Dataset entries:

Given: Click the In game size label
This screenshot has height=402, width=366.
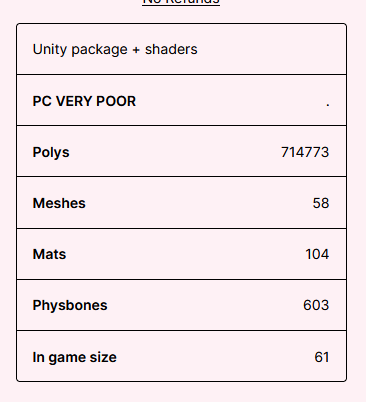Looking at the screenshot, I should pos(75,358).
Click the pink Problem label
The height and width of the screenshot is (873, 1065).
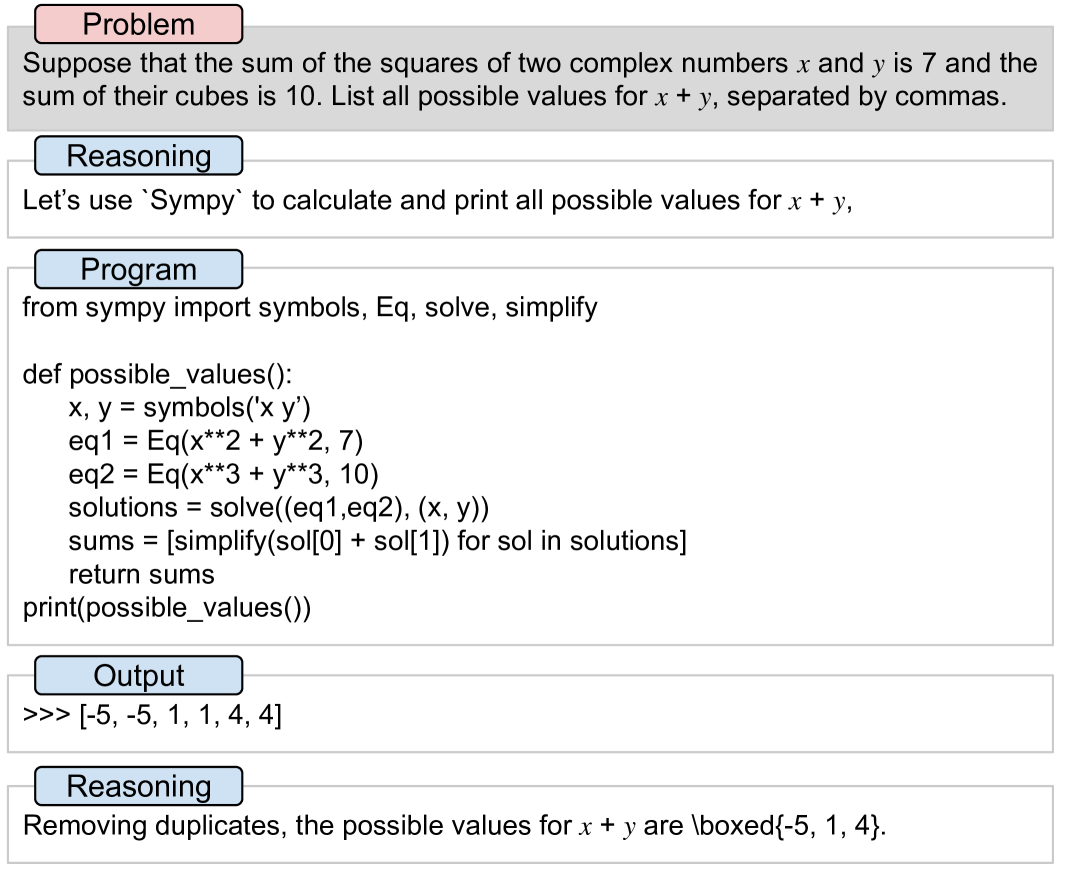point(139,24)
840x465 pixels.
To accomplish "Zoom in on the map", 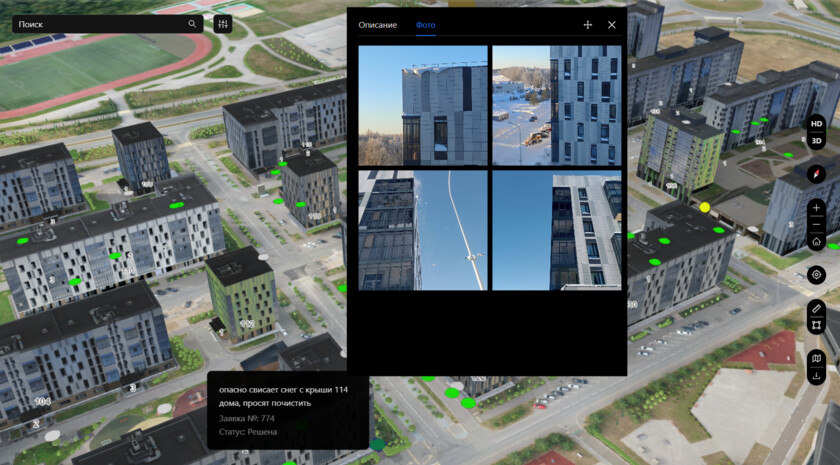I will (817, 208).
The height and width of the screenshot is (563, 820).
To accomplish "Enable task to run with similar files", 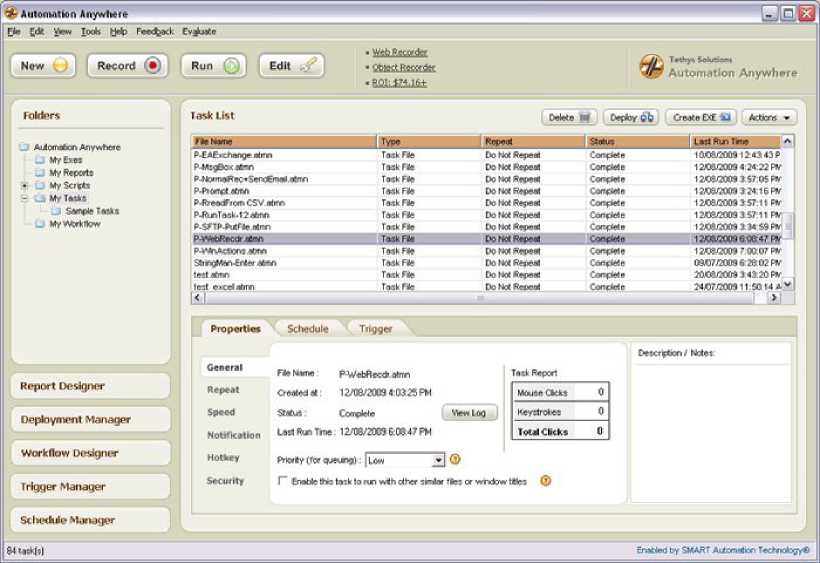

#### [Task objective]
Only the lines from the start of the records above through the line containing "840x465 pixels." should be returned, exactly and with both ends, please; the pictures stay out.

#### [Problem solution]
Given: Click the In game size label
This screenshot has height=402, width=366.
Looking at the screenshot, I should pos(75,358).
Click the pink Problem label
The height and width of the screenshot is (873, 1065).
point(139,24)
840x465 pixels.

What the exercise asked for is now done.